I do not know the penitentiary system in Ukraine. The ICRC's detention visits focus on people detained during or after armed conflicts. It is true that the ICRC is also increasingly visiting people detained in other situations, including cases of violence – other than armed conflicts. In this sense, Ukraine is not within the typical ICRC context, but I am sure that representatives of the Committee for the Prevention of Torture of the Council of Europe have visited Ukraine. In spite of this, I'm afraid there are many places of detention in the world which nobody is visiting, even though there is an urgent need to control the conditions under which detainees are kept and the way they are treated.  

UW: During your term in office as Head of the ICRC, it expanded its operations significantly all over the world. How do you see the role of humanitarian diplomacy in international relations today?

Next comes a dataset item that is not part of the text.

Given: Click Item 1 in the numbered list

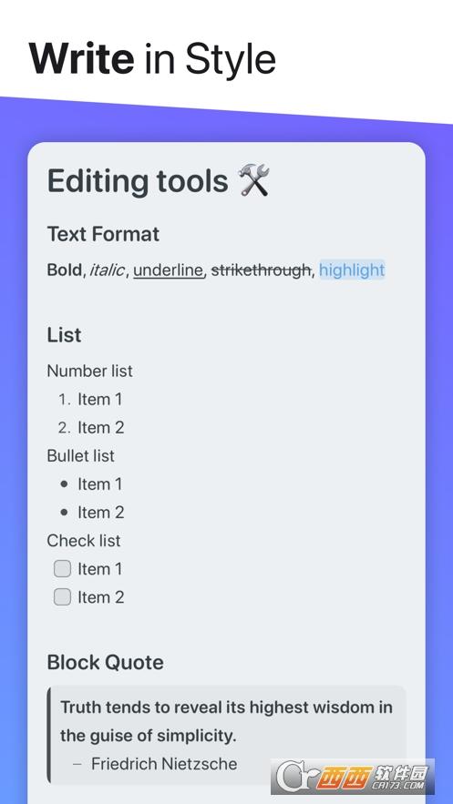Looking at the screenshot, I should point(100,400).
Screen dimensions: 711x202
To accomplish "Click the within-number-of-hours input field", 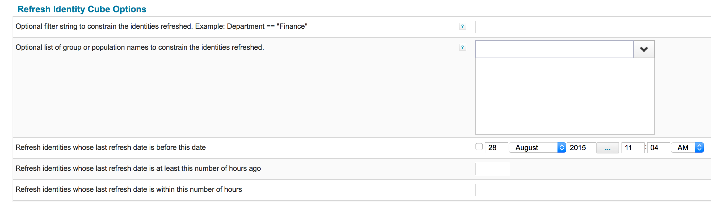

There are various levels at which humanitarian diplomacy is being exercised, up to the highest level if deemed necessary. The operational component allows us to ensure access to those in need of protection and assistance through representatives of governments and NGOs. The thematic component promotes the signing of treaties with an important humanitarian impact, such the Convention on Cluster Munitions. The legal and thematic component is to spread the law, the implementation of its provisions and the promotion of the development of international treaty law.

UW: You were involved in bilateral relations between Switzerland and the European Union for almost two decades. Do you think that Switzerland benefitted from not joining the EU and maintaining a distance from European politics?

My country has not lost economically. On the contrary, it has saved money because it would have been one of the largest net contributors to the EU budget.  The price for not being an EU member-state is mainly political for Switzerland: it is impossible to participate in decisions being taken without us, having an ever greater effect on us. On the whole, Switzerland is not among the architects of Europe which, to a large extent, is constructed in Brussels.


Jakob Kellenberger is a Swiss diplomat, who began his career in 1974. Mr. Kellenberger served as Secretary of State for Foreign Affairs from 1992 to 1999 and has been President of the International Committee of the Red Cross since 2000.